+++ Source records +++

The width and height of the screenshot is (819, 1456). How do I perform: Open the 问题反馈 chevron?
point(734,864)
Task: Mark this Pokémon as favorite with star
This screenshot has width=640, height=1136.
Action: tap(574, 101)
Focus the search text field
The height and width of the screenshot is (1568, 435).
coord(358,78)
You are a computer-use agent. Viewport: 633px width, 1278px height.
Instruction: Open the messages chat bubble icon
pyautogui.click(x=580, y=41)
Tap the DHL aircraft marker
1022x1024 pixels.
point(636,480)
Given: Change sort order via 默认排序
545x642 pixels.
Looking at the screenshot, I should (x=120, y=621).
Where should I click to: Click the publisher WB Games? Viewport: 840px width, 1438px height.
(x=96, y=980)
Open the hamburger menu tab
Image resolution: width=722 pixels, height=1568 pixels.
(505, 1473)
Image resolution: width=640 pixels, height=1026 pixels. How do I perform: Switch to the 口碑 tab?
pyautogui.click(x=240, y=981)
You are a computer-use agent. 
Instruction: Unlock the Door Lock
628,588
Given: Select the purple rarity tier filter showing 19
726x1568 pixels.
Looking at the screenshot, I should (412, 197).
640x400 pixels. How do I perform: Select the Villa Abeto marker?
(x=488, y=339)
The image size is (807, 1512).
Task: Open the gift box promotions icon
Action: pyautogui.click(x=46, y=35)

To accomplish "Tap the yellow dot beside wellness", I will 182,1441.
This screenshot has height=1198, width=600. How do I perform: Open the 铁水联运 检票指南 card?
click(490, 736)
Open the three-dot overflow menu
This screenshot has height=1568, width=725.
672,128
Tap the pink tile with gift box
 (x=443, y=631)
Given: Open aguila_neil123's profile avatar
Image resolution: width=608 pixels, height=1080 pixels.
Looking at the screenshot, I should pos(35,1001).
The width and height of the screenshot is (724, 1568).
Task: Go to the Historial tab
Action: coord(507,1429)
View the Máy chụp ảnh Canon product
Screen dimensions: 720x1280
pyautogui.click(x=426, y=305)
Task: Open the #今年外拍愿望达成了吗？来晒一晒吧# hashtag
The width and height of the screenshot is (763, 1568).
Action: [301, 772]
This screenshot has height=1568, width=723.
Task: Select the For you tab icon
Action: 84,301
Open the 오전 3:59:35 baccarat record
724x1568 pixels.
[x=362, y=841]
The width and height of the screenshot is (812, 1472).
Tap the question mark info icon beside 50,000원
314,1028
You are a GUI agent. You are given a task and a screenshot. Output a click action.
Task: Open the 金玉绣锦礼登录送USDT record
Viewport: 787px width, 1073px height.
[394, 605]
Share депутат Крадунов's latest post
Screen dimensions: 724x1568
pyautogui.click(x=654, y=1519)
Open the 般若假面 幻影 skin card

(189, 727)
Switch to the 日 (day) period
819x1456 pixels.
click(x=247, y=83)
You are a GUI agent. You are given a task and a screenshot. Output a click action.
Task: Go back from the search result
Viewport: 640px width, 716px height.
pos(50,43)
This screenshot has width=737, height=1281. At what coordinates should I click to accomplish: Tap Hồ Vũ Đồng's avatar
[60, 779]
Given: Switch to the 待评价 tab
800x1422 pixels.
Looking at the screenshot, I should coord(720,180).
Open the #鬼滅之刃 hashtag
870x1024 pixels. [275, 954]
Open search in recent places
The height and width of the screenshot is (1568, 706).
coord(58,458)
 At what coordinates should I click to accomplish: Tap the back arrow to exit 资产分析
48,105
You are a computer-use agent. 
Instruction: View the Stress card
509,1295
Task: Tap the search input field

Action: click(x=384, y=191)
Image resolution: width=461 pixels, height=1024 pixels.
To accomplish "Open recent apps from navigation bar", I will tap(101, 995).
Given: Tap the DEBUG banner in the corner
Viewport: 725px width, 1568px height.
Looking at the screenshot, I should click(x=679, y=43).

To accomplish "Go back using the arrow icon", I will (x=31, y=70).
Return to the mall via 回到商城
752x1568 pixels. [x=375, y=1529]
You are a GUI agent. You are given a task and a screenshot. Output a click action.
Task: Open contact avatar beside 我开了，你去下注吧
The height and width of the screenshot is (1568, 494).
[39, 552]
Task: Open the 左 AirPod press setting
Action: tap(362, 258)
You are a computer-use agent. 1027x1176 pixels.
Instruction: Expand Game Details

+++

- [What is asked]: Set out every line of the records above as a Markdown table with the columns Number and Line, one line per row, and skip the blank lines.

- [Result for this exercise]:
| Number | Line |
|---|---|
| 1 | The width and height of the screenshot is (819, 1456). How do I perform: Open the 问题反馈 chevron? |
| 2 | point(734,864) |
| 3 | Task: Mark this Pokémon as favorite with star |
| 4 | This screenshot has width=640, height=1136. |
| 5 | Action: tap(574, 101) |
| 6 | Focus the search text field |
| 7 | The height and width of the screenshot is (1568, 435). |
| 8 | coord(358,78) |
| 9 | You are a computer-use agent. Viewport: 633px width, 1278px height. |
| 10 | Instruction: Open the messages chat bubble icon |
| 11 | pyautogui.click(x=580, y=41) |
| 12 | Tap the DHL aircraft marker |
| 13 | 1022x1024 pixels. |
| 14 | point(636,480) |
| 15 | Given: Change sort order via 默认排序 |
| 16 | 545x642 pixels. |
| 17 | Looking at the screenshot, I should (x=120, y=621). |
| 18 | Where should I click to: Click the publisher WB Games? Viewport: 840px width, 1438px height. |
| 19 | (x=96, y=980) |
| 20 | Open the hamburger menu tab |
| 21 | Image resolution: width=722 pixels, height=1568 pixels. |
| 22 | (505, 1473) |
| 23 | Image resolution: width=640 pixels, height=1026 pixels. How do I perform: Switch to the 口碑 tab? |
| 24 | pyautogui.click(x=240, y=981) |
| 25 | You are a computer-use agent.  |
| 26 | Instruction: Unlock the Door Lock |
| 27 | 628,588 |
| 28 | Given: Select the purple rarity tier filter showing 19 |
| 29 | 726x1568 pixels. |
| 30 | Looking at the screenshot, I should (412, 197). |
| 31 | 640x400 pixels. How do I perform: Select the Villa Abeto marker? |
| 32 | (x=488, y=339) |
| 33 | The image size is (807, 1512). |
| 34 | Task: Open the gift box promotions icon |
| 35 | Action: pyautogui.click(x=46, y=35) |
| 36 | To accomplish "Tap the yellow dot beside wellness", I will 182,1441. |
| 37 | This screenshot has height=1198, width=600. How do I perform: Open the 铁水联运 检票指南 card? |
| 38 | click(490, 736) |
| 39 | Open the three-dot overflow menu |
| 40 | This screenshot has height=1568, width=725. |
| 41 | 672,128 |
| 42 | Tap the pink tile with gift box |
| 43 |  (x=443, y=631) |
| 44 | Given: Open aguila_neil123's profile avatar |
| 45 | Image resolution: width=608 pixels, height=1080 pixels. |
| 46 | Looking at the screenshot, I should pos(35,1001). |
| 47 | The width and height of the screenshot is (724, 1568). |
| 48 | Task: Go to the Historial tab |
| 49 | Action: coord(507,1429) |
| 50 | View the Máy chụp ảnh Canon product |
| 51 | Screen dimensions: 720x1280 |
| 52 | pyautogui.click(x=426, y=305) |
| 53 | Task: Open the #今年外拍愿望达成了吗？来晒一晒吧# hashtag |
| 54 | The width and height of the screenshot is (763, 1568). |
| 55 | Action: [301, 772] |
| 56 | This screenshot has height=1568, width=723. |
| 57 | Task: Select the For you tab icon |
| 58 | Action: 84,301 |
| 59 | Open the 오전 3:59:35 baccarat record |
| 60 | 724x1568 pixels. |
| 61 | [x=362, y=841] |
| 62 | The width and height of the screenshot is (812, 1472). |
| 63 | Tap the question mark info icon beside 50,000원 |
| 64 | 314,1028 |
| 65 | You are a GUI agent. You are given a task and a screenshot. Output a click action. |
| 66 | Task: Open the 金玉绣锦礼登录送USDT record |
| 67 | Viewport: 787px width, 1073px height. |
| 68 | [394, 605] |
| 69 | Share депутат Крадунов's latest post |
| 70 | Screen dimensions: 724x1568 |
| 71 | pyautogui.click(x=654, y=1519) |
| 72 | Open the 般若假面 幻影 skin card |
| 73 | (189, 727) |
| 74 | Switch to the 日 (day) period |
| 75 | 819x1456 pixels. |
| 76 | click(x=247, y=83) |
| 77 | You are a GUI agent. You are given a task and a screenshot. Output a click action. |
| 78 | Task: Go back from the search result |
| 79 | Viewport: 640px width, 716px height. |
| 80 | pos(50,43) |
| 81 | This screenshot has width=737, height=1281. At what coordinates should I click to accomplish: Tap Hồ Vũ Đồng's avatar |
| 82 | [60, 779] |
| 83 | Given: Switch to the 待评价 tab |
| 84 | 800x1422 pixels. |
| 85 | Looking at the screenshot, I should coord(720,180). |
| 86 | Open the #鬼滅之刃 hashtag |
| 87 | 870x1024 pixels. [275, 954] |
| 88 | Open search in recent places |
| 89 | The height and width of the screenshot is (1568, 706). |
| 90 | coord(58,458) |
| 91 |  At what coordinates should I click to accomplish: Tap the back arrow to exit 资产分析 |
| 92 | 48,105 |
| 93 | You are a computer-use agent.  |
| 94 | Instruction: View the Stress card |
| 95 | 509,1295 |
| 96 | Task: Tap the search input field |
| 97 | Action: click(x=384, y=191) |
| 98 | Image resolution: width=461 pixels, height=1024 pixels. |
| 99 | To accomplish "Open recent apps from navigation bar", I will tap(101, 995). |
| 100 | Given: Tap the DEBUG banner in the corner |
| 101 | Viewport: 725px width, 1568px height. |
| 102 | Looking at the screenshot, I should click(x=679, y=43). |
| 103 | To accomplish "Go back using the arrow icon", I will (x=31, y=70). |
| 104 | Return to the mall via 回到商城 |
| 105 | 752x1568 pixels. [x=375, y=1529] |
| 106 | You are a GUI agent. You are given a task and a screenshot. Output a click action. |
| 107 | Task: Open contact avatar beside 我开了，你去下注吧 |
| 108 | The height and width of the screenshot is (1568, 494). |
| 109 | [39, 552] |
| 110 | Task: Open the 左 AirPod press setting |
| 111 | Action: tap(362, 258) |
| 112 | You are a computer-use agent. 1027x1176 pixels. |
| 113 | Instruction: Expand Game Details |